The quadrupole moment tensor Q is a rank-two tensor—3×3 matrix. There are several definitions, but it is normally stated in the traceless form (i.e. ${\displaystyle Q_{xx}+Q_{yy}+Q_{zz}=0}$). The quadrupole moment tensor has thus nine components, but because of transposition symmetry and the zero-trace property, in this form only five of these are independent.

For a discrete system of ${\displaystyle \ell }$ point charges or masses in the case of a gravitational quadrupole, each with charge ${\displaystyle q_{\ell }}$, or mass ${\displaystyle m_{\ell }}$, and position ${\displaystyle \mathbf {r} _{\ell }=\left(r_{x\ell },r_{y\ell },r_{z\ell }\right)}$ relative to the coordinate system origin, the components of the Q matrix are defined by:

$${\displaystyle Q_{ij}=\sum _{\ell }q_{\ell }\left(3r_{i\ell }r_{j\ell }-\left\|\mathbf {r} _{\ell }\right\|^{2}\delta _{ij}\right).}$$

The indices ${\displaystyle i,j}$ run over the Cartesian coordinates ${\displaystyle x,y,z}$ and ${\displaystyle \delta _{ij}}$ is the Kronecker delta. This means that ${\displaystyle x,y,z}$ must be equal, up to sign, to distances from the point to ${\displaystyle n}$ mutually perpendicular hyperplanes for the Kronecker delta to equal 1.

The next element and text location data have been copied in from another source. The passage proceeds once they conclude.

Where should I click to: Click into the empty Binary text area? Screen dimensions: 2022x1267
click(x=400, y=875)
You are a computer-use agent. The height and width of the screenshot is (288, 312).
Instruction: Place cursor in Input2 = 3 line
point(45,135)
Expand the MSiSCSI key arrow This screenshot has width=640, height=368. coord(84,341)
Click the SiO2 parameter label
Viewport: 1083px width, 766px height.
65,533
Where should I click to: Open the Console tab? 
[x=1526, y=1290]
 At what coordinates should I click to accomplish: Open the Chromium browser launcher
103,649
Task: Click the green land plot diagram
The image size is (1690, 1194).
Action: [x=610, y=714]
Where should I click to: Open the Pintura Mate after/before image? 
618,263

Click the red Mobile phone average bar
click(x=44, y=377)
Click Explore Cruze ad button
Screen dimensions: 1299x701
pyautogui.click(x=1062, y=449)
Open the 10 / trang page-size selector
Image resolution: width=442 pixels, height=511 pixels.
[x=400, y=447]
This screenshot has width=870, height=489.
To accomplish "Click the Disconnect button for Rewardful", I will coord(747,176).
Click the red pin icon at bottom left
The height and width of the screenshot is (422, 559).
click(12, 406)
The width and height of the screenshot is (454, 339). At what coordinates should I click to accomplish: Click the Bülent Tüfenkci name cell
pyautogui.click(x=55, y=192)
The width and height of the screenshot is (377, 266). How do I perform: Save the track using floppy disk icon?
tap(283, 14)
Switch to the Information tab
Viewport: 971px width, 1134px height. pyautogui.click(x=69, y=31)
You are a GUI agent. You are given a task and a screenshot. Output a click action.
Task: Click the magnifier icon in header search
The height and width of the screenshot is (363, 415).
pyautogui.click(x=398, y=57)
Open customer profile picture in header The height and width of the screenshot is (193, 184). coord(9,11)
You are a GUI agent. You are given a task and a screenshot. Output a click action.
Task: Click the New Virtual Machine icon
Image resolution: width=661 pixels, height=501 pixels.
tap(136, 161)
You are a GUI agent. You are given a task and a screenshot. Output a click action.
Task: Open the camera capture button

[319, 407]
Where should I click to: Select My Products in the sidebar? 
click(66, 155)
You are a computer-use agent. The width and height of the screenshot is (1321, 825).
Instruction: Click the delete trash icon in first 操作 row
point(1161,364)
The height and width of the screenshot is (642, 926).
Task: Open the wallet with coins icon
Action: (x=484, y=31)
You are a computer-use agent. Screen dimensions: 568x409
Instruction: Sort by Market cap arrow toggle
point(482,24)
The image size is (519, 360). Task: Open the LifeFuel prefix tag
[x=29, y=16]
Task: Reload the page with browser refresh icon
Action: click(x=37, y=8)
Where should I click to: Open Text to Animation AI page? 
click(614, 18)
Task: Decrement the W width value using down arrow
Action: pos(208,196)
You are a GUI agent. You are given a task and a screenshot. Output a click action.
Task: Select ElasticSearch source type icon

In the non-traceless form, the quadrupole moment is sometimes stated as:

$${\displaystyle Q_{ij}=\sum _{\ell }q_{\ell }r_{i\ell }r_{j\ell }}$$

with this form seeing some usage in the literature regarding the fast multipole method. Conversion between these two forms can be easily achieved using a detracing operator.